# Spend my money!!



## matt_bott (Apr 24, 2017)

Hi All,

I recently did a barista course with Small Batch in Brighton which was an excellent way to spend some time. I learned to reliably make a decent espresso / flat white. However on going home I cannot make myself a good coffee anymore with my £85 expresso machine! Now I know what a coffee should / could taste like I just cant drink the stuff im making!

Therefore time to upgrade to something a little better.

I was thinking of getting something more like a professional grade but just a single head with steaming wand. Whilst overkill for my needs I figured a higher quality machine would help me to make a better coffee.

I dont want to plumb anything into my kitchen (the wife wont have me drilling holes in the new work tops) so I want something with a tank. I had found a Gaggia TS1 reconditioned on Ebay for £700 which I figured was a good option and looked quite nice. However reading on here the Gaggia classic seems to be favourably reviewed.

Therefore I seek the advice of those with more knowledge - What should I buy?

The TS1 at £700 is top of my budget but I have a decent (i think) grinder already.

What should I buy and if possible send me a link!!

Cheers


----------



## matt_bott (Apr 24, 2017)

Oh and anything to look for in a used machine?


----------



## Mrboots2u (May 10, 2013)

Grinder ?


----------



## matt_bott (Apr 24, 2017)

Mrboots2u said:


> Grinder ?


Got a grinder - electric burgh grinder which I think works quite well - I think its the machine which seems to struggle with fine grinds


----------



## lake_m (Feb 4, 2017)

What make and model of grinder?


----------



## matt_bott (Apr 24, 2017)

lake_m said:


> What make and model of grinder?


Its a Krupps Burr 12 Cup

Is this the point where you tell me that this needs swapping too?


----------



## 4085 (Nov 23, 2012)

the machine makes coffee from whatever you out in so the grinder is more important than the machine. The TS1 is a brilliant machine but that one is £350 overpriced


----------



## 4085 (Nov 23, 2012)

matt_bott said:


> Its a Krupps Burr 12 Cup
> 
> Is this the point where you tell me that this needs swapping too?
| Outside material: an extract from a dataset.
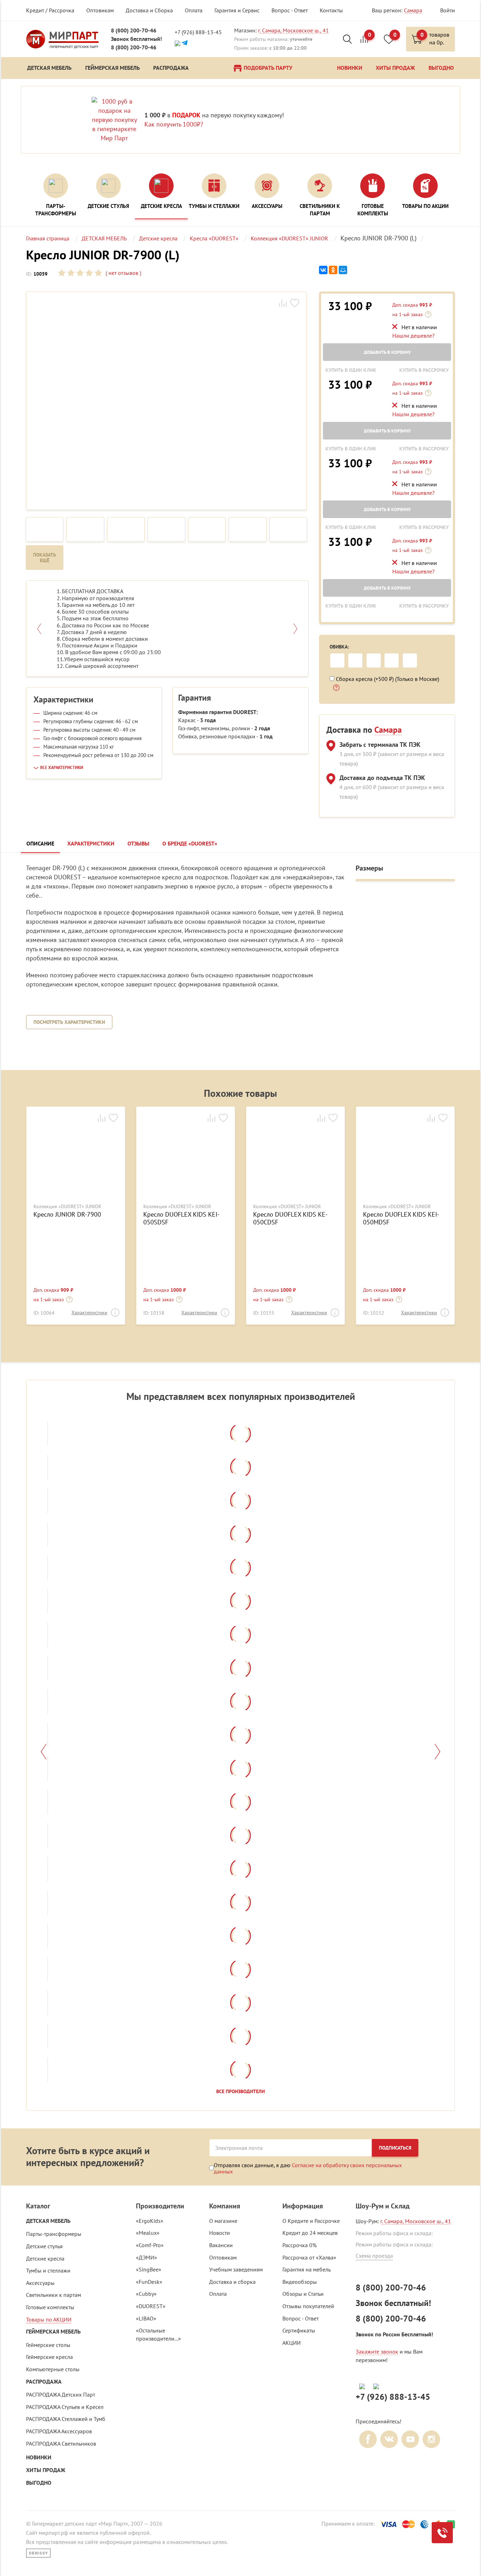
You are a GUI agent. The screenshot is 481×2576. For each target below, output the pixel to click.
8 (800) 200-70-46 (133, 30)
 yes....the grinder should cost the same or more than the machine


----------



## MildredM (Feb 13, 2017)

matt_bott said:


> Its a Krupps Burr 12 Cup
> 
> Is this the point where you tell me that this needs swapping too?
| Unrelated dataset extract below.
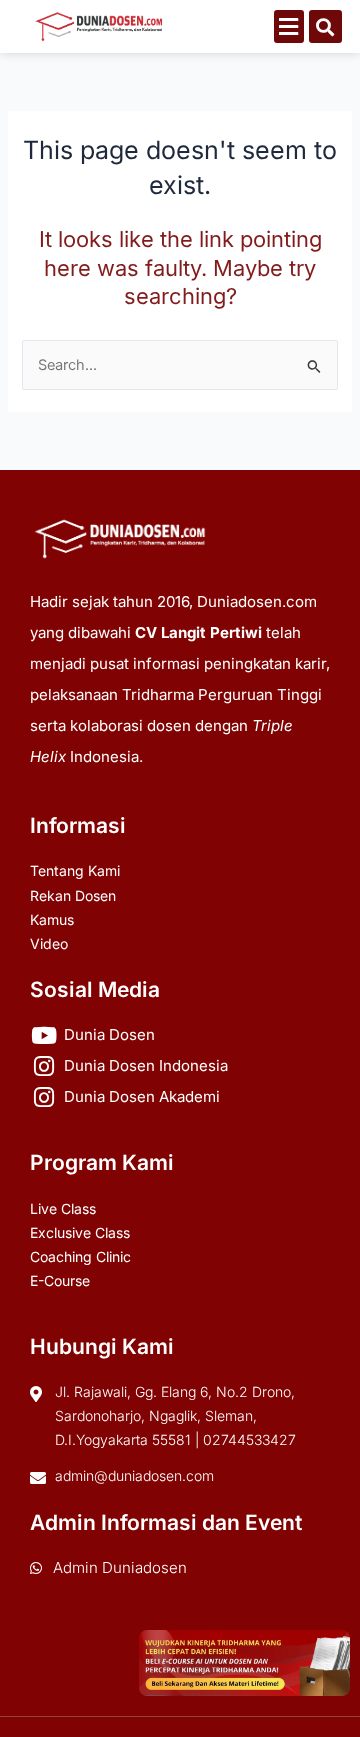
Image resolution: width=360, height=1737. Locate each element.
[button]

If you want to replicate the Espresso you experience at Small Batch then yes!, you will definitely need a different grinder. The grinder is equally important, or even more so, than the machine really


----------



## matt_bott (Apr 24, 2017)

Righto! More shopping required!

Ill go and read up in the grinder section then

So maybe slightly simpler machine then!


----------



## lake_m (Feb 4, 2017)

Look at something like a used Mazzer Super Jolly or equivalent to get started - there are some on here for sale and they aren't that expensive. If you want small and good, then it's a bit more difficult.


----------



## matt_bott (Apr 24, 2017)

ok thanks ill have a look - I need a few more posts to look on the classifieds section but ill get there!

Anywhere else I should be keeping an eye on for used kit


----------



## 4085 (Nov 23, 2012)

to recap, you want to spend circa £700 on a grinder and coffee machine? Something like a Fracino Cherub secondhand with a suitable grinder. Do you have any space restrictions?


----------



## matt_bott (Apr 24, 2017)

dfk41 said:


> to recap, you want to spend circa £700 on a grinder and coffee machine? Something like a Fracino Cherub secondhand with a suitable grinder. Do you have any space restrictions?


indeed

this seems to be the route!

Space isnt too much of an issue.


----------



## pedg (Apr 11, 2017)

Good Morning @matt_bott

Have you thought of something like the Rancilio Silvia paired up with a Compak K3 grinder?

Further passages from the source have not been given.